One answer is expected to come from the area of modelling. Modelling is increasingly important for understanding and projecting climate change impacts. Hence, model results can serve as a basis for adaptation. However, there is a gap between the kind of information models can provide and what managers of natural areas need. The perception of models differs between disciplines and between science and practice. Models range from semantic descriptions of assumed interrelations to computer based mathematical models; the term ‘model’ is often used for computer based models only.

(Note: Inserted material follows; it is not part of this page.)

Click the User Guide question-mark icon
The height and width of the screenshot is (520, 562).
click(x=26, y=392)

During recent decades, model-based prediction of biological responses to climate change has become a very active field of research. In the field of climate change modelling, models primarily enable understanding of global climate cycles. The development of models could demonstrate the impact of human activities on the earth climate system. Models serve to structure knowledge, to formulate hypotheses and to illustrate future developments. In the field of nature conservation management, the development of alternative scenarios is of special interest. Different management options may lead to different futures. Ex-ante assessment of the outcome of specific management measures in conjunction with different climate change impact scenarios may support management – but may also lead to deep frustration because of the high degree of uncertainty about future developments. Especially the necessary combination of different model types, such as climate models, vegetation models, and hydrological models, including all their underlying assumptions and uncertainties, renders it difficult for managers to identify useful options for decision making.

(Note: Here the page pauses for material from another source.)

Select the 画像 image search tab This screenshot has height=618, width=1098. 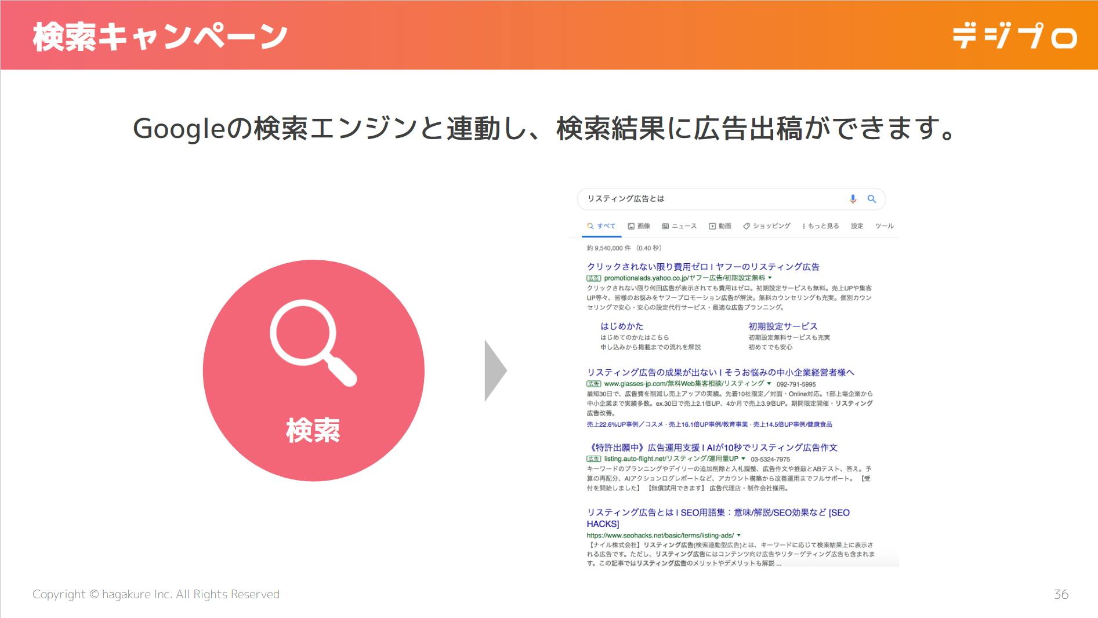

Even though there have been extensive studies to model the impacts of climate change on biodiversity, the results are still sobering. In 2002 the IPCC found that “most models of ecosystem changes are not well suited to projecting changes in regional biodiversity” (IPCC 2002: 15). More and more authors have picked up this critical attitude towards the modelling of climate effects (e.g. Biesbroek et al. 2009; Opdam et al. 2009; Pyke et al. 2007). After a far-reaching survey of literature on conservation issues, Heller and Zavaleta (2009) concluded that “many articles based on concrete modeling work or empirical studies of species responses to climate change tended either to not elaborate their results to management directives, or to present recommendations in vague terms such as, ‘restoration should be considered’” (Heller and Zavaleta 2009: 17). Therefore, Heller and Zavaleta highlighted the need to pay more attention of transferring modelling results into the decision context of management issues (Heller and Zavaleta 2009). This problem is not only limited to conservation management but to adaptation to climate change in general (Millner 2012).

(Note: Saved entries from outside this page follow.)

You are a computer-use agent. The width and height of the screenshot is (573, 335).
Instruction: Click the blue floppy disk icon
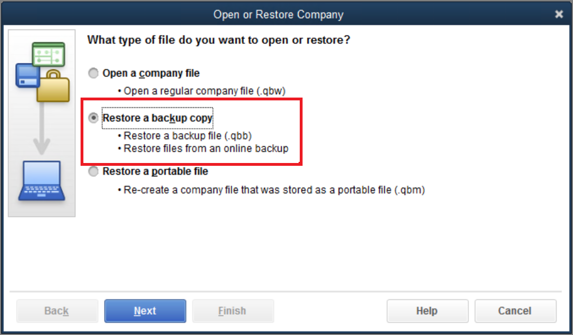tap(28, 76)
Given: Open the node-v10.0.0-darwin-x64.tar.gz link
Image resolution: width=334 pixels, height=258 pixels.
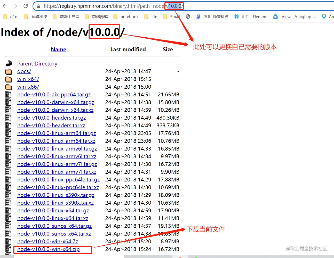Looking at the screenshot, I should point(56,102).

In this chapter we are describing concrete model approaches used to support decision-making within the HABIT-CHANGE project context. Facing climate change, climate impact models are currently seen as a big support for the development of alternative management scenarios. Handling uncertainties and understanding the ‘model cascade’ will help in judging where models will supply useful information. A short overview of model approaches and their assumptions is presented as a basis for adaptive management and their benefits as well as limitations are discussed.

2 The Long Model Cascade

A major problem in communicating model results is the long ‘model cascade’ with partly hidden assumptions about future development. Results from one model are fed into the next one, which itself relies on assumptions or hypotheses. This results in a chain or cascade of models that starts with projections of the global greenhouse gas emissions, moves on to the impact of the global climate system and on to regional or local impacts on flora and fauna (Fig. 5.1). The relevance and reliability of the final outcome might, thus, be difficult to judge with regard to modelling uncertainties. To have an impression of the usefulness of the specific contribution of models to adapt the management of protected areas with regard to climate change, we follow the course of this model cascade and make various underlying assumptions and models transparent.

Fig. 5.1
figure 1

The chain/cascade from emission scenarios to regional climate impact models

2.1 Climate Models

Some prior steps are necessary for regional climate change impact projections. A big challenge for earth system analysis was to understand the interplay between human activities, greenhouse gases, and the climate system of the earth (IPCC 2007). The higher the concentration of greenhouse gases, the higher the energy of the atmosphere is. This results in higher global mean temperatures and subsequently increased global evaporation. Here, the model cascade starts (Fig. 5.1). Each model type builds at least partly on physically based assumptions, hypotheses and input data from prior cascade results (Table 5.1). In the Special Emission Scenarios (SRES; Nakićenović and Swart 2000) projections about the future development of earth’s population with regard to population numbers, economic development, energy sources etc. were developed. According to these scenarios (e.g. B1, A2 etc.) concentrations of greenhouse gases are projected. This provides input for global circulation or climate models (GCMs). These global models normally work on a global grid (e.g. at the resolution of 50 × 50 km2).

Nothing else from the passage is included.